Take any rectangle (which is not a square), there is one side
longer than the other.

A very long time ago someone discovered that there is / was one,
and only one, combination of dimensions of a rectangle that:

if you take the smaller side length and make that the long side of
another rectangle and
you take the difference in length of the smaller from the larger and use
that difference as the smaller length in the new rectangle,
you end up with the same ratio of sides as before. Thus the next smaller
rectangle can be constructed. And repeat, and repeat,......

This very specific ratio of sides that have an infinite repeatable number
of smaller rectangles of same ratio of sides is called the golden ratio and
a rectangle of this golden ratio is called the golden rectangle, and the
diagonal (mean) of this rectangle is called the Golden Mean.
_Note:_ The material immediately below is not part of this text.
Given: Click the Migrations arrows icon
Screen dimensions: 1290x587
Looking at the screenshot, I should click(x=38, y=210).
A golden rectangle in and of itself is not that great. It is the rectangle
within the rectangle within the rectangle that counts:

classic Greek statue:
the whole statue can be boxed by golden rectangle
the head can be boxed by golden rectangle
the eyes also can be boxed by golden rectangle.
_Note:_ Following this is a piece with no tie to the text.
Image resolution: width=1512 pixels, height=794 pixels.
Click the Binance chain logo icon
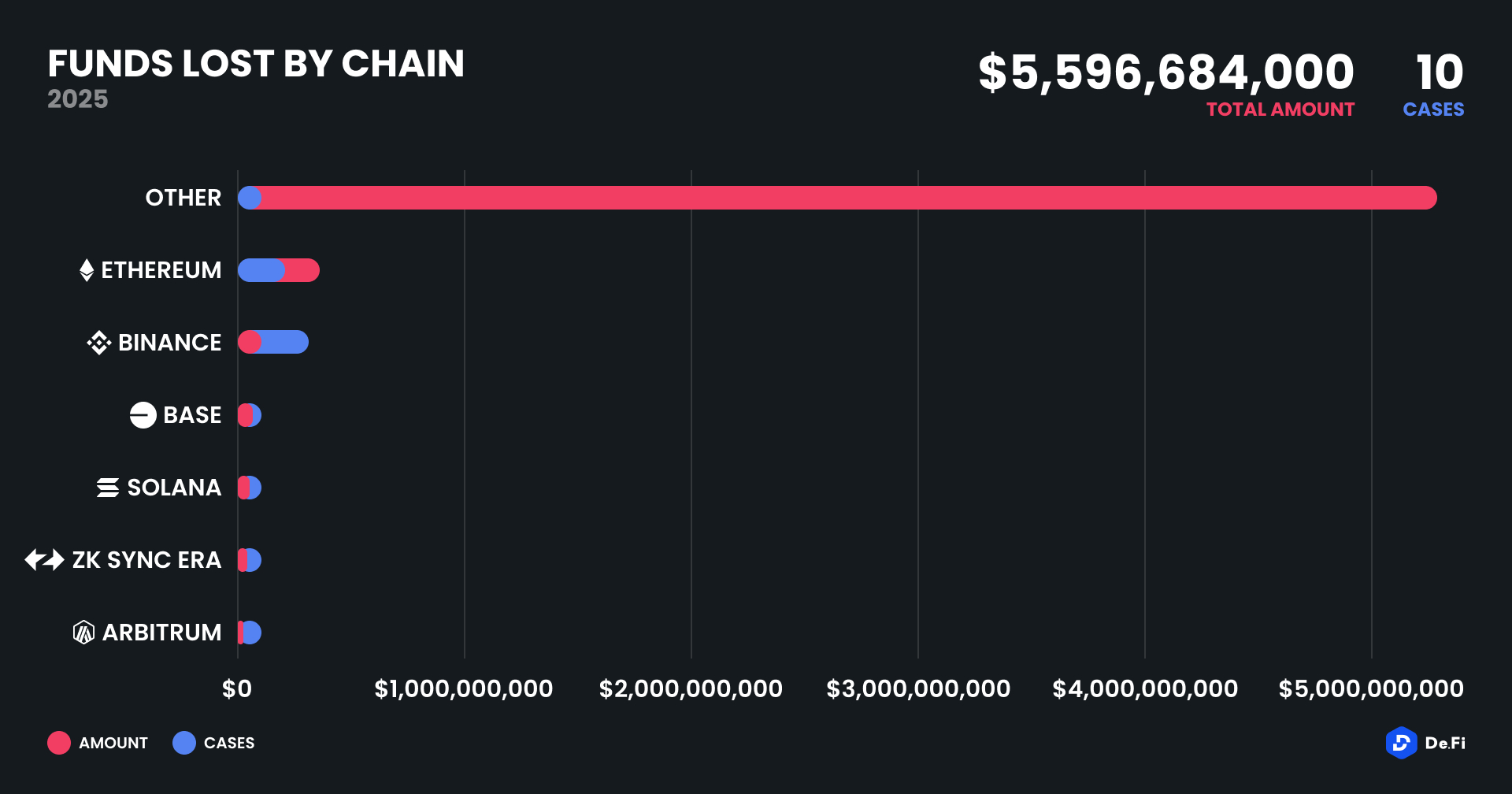[x=98, y=343]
Engineers, and other calculator (slide rule) types are fascinated by Golden
Rectangle, Golden Mean, and so forth. As in AH-HA, a math formula for
creating ART!! (** Art does not work well with Math formulas in real life,
trust me. **)

Phil

>

"nick walsh" <[email protected]> wrote in message
news:[email protected]...
>
> I'm making screens for my backyard and figured a pleasing shape would be
> the
> golden rectangle but I forgot the formula and my connection to the net via
> IE
> seems to be down at the moment.
-------------
the golden ratio = 1.61803399

"Another Phil" <NoSpamming@one two three four five.com> wrote:

>Alexy:
>
>AFAIK----
>
>Phi (capital) is the ratio of large side to small side, or co-tangent of
>angle of large side to diagonal of the golden rectangle.
>
>phi (lower case) is the ratio of small side to large side, or the tangent of
>the angle of the large side to the diagonal of the golden rectangle.
That's my understanding (although the trig representation seems
superfluous--then again, trig was never my favorite math subject<g>)
And of course, the interesting (and defining) relationship is that
phi=1/Phi=Phi-1

>I guess I was sloppy in my wording.
BTDT<g>.

> I should have always stated golden mean
>ratio and not just golden mean, which could imply I was talking about the
>length of the diagonal of the golden rectangle.
Well, you did say "and the diagonal (mean) of this rectangle is called
the Golden Mean", after having already correctly defined the golden
ratio. Since a diagonal is a line segment (which I have never heard
referred to as a mean), I assumed (always dangerous<g>) that you meant
the length of the diagonal. Especially since you were describing it as
something distinct from the golden ratio.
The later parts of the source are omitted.